Thursday, September 18, 2014

The Imaginary Ceiling

Across the web, I see people converting Popular Science Fiction Movie, Popular Fantasy TV Show, or Popular Videogame into their favorite tabletop RPG. I have always had a difficult time playing in other people's sandboxes, especially when those sandboxes weren't made with tabletop RPGs in mind.

I know this is a common part of tabletop RPG culture. I know many RPGs even hype one of their selling points as "with this game, you can emulate anything...even that!" But me? I just can't get into it.

The big problem I run into is what I call "The Imaginary Ceiling." This is the implicit understanding that, in a game taking place in a licensed property like Star Wars or Harry Potter, no matter what you and your players do, all you will ever be are guest stars in someone else's world. Even if you establish in your own fiction that every main character of the show/movie/game was murdered or never existed, or your story happens thousands of years in the past or future, you cannot escape the notion that this world only exists because someone else created it, for different characters, in a different story. A lot of people probably don't think about that, or don't care. I kinda wish I was one of them, because I do, and as a result, I'm never going to run a Fallout tabletop game, a Skyrim RPG, or a Guardians of the Galaxy Fate Core hack, as much as I love the idea of it.
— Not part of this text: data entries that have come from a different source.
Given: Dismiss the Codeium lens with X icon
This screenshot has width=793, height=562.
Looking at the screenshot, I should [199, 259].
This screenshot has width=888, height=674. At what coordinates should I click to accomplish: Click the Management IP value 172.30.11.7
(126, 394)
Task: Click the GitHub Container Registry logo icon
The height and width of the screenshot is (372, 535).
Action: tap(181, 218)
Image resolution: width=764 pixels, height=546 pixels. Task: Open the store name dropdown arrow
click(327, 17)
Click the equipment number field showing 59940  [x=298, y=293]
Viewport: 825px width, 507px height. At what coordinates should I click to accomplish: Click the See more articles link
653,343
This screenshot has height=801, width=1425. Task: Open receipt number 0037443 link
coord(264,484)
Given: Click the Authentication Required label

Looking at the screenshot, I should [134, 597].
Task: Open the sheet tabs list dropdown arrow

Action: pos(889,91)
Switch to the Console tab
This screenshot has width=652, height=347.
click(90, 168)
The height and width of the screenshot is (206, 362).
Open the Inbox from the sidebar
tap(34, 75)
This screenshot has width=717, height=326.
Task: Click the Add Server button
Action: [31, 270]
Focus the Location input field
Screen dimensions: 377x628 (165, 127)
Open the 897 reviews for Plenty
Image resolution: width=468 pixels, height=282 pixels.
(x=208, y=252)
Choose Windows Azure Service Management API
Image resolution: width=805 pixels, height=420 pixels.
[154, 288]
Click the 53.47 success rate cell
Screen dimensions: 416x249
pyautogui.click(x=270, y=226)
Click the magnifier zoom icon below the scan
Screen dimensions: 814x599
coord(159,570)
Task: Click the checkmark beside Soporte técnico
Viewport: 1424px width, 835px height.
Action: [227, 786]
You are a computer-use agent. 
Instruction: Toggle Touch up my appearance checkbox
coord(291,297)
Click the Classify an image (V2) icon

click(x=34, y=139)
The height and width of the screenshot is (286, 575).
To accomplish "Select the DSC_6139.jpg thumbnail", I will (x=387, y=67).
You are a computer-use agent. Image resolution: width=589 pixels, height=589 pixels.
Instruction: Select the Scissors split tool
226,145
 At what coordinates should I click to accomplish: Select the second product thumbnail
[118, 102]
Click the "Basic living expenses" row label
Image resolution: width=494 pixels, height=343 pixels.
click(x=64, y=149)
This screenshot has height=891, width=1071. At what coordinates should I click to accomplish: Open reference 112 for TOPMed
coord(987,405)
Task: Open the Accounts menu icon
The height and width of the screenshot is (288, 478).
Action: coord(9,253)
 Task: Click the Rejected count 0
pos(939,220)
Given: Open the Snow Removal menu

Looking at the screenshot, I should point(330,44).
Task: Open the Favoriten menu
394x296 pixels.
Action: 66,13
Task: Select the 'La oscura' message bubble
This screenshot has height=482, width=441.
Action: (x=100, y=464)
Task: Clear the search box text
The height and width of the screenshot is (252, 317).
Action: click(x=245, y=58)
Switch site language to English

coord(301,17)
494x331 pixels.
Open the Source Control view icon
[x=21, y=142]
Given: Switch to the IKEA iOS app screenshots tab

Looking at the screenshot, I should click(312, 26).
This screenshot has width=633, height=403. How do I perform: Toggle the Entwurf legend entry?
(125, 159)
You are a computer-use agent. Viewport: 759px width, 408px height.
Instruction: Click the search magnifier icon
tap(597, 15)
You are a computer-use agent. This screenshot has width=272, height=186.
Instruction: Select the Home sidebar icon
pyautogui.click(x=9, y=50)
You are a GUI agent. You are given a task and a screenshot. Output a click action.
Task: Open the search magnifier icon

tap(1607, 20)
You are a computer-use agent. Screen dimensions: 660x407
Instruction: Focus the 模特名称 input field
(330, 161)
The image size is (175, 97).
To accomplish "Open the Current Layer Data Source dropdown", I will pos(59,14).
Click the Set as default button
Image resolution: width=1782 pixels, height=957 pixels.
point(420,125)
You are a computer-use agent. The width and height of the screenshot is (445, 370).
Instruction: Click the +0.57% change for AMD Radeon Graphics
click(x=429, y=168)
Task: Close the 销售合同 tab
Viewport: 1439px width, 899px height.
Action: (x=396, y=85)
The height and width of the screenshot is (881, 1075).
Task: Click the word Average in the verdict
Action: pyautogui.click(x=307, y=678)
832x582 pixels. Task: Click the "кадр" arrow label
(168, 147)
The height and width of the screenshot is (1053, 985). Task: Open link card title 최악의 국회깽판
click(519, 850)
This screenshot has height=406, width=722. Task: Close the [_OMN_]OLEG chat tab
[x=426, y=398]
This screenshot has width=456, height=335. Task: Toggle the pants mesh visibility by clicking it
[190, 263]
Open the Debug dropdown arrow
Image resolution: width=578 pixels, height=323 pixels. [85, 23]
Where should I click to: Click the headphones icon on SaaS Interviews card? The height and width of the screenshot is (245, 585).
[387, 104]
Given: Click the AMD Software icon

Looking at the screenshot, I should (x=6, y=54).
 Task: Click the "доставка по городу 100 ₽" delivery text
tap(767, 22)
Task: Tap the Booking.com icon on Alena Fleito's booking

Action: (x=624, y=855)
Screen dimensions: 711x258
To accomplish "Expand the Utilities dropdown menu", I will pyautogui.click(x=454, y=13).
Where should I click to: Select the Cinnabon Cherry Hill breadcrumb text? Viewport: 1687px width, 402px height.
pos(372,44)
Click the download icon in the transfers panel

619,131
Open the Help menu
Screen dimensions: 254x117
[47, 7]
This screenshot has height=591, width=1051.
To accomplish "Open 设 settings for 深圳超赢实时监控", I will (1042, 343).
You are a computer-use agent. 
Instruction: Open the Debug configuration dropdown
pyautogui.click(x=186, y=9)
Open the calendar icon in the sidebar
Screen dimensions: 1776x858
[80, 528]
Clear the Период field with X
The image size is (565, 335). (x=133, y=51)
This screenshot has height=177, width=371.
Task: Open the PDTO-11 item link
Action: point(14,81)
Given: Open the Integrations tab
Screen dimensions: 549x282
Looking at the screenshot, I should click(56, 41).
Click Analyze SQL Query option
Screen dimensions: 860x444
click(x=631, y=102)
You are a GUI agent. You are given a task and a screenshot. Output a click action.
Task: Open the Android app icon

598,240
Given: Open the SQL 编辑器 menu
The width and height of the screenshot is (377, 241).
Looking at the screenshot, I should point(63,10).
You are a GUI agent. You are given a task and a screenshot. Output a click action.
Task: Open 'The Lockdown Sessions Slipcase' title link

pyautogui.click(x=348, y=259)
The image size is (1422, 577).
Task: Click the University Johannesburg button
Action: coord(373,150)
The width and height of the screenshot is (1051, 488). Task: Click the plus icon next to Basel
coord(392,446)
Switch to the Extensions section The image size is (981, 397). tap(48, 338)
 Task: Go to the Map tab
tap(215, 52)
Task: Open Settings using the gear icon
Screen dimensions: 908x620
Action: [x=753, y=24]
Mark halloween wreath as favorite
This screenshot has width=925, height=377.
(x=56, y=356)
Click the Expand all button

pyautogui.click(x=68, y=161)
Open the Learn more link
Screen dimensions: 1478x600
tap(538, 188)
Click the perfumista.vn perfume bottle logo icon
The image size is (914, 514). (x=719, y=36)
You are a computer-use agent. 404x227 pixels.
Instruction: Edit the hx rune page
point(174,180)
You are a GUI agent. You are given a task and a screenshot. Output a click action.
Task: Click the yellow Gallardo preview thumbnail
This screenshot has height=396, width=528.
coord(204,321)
Even franchises that do have their own tabletop game suffer from the Imaginary Ceiling. If you're running a campaign of, say, A Song of Ice and Fire RPG, and an epic and brutal betrayal happens in that game, then it's going to get compared to the Red Wedding. Even if it's more epic, more brutal, and more surprising than the Red Wedding, it is doomed to always live in the shadow cast by an event the actual creator of the world did.

All that said, I am able (at least a little), to get over myself and just play, occasionally. Look at my Firefly RPG campaign, for example. I've also blogged before about what a formative experience playing the West End Star Wars RPG was for me, growing up. But those games were exceptions that proved the rule. With Firefly, I was barely familiar with the series, and quickly disavowed myself of most general similarities between the show and my game. With Star Wars, most of my games were disconnected one-shots that were so far removed from the movies, they might as well have been any sci-fi setting.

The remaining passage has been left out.